The diet is characterized by the consumption of fish, olive oil, nuts, pulses, vegetables, and fruit.
In order to determine how much the Mediterranean diet impacts quality of life, researchers examined over 11,000 university students over a period of four years. The study, which was conducted by researchers at the University of Las Palmas de Gran Canaria and the University of Navarra (both in Spain), is published in the European Journal of Clinical Nutrition.
Patricia Henríquez Sánchez, researcher at the centre in the Canary Islands and lead author of the study, said:
"The progressive aging of the population in developed countries makes it even more interesting to find out those factors that can increase quality of life and the health of the population."

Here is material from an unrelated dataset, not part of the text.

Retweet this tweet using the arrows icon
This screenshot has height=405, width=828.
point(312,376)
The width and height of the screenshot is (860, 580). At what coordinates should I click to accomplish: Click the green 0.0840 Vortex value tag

At the start of the study, the researchers asked participants to provide information on their dietary intake. In order to determine whether the diet was followed, consumption of fish, fruit, pulses, nuts, cereals, and vegetables was positively valued and consumption of meat, alcohol, and dairy products was negatively valued. The researchers measured self-perceived quality of life after the four year monitoring period using a questionnaire.
The Mediterranean diet is based on lots of fruit and vegetables, and lean animal sourced proteins
The researchers found that participants who stuck to the diet more had better physical and mental well-being and significantly better physical quality of life.
Henríquez said "the Mediterranean diet is an important factor associated with better quality of life and can be considered as a healthy food model."
According to the diet:
- 1.5 - 2 liters of water should be drunk daily
- Main meals should always contain three basic elements: vegetables, fruit, cereals, and dairy products
- Moderate consumption of wine and other fermented beverages is recommended
- Olive oil constitutes the main source of fat for its nutritional quality
- Fish, lean meat and eggs are sources of high quality animal protein. Fish and some seafood are also sources of healthy fats.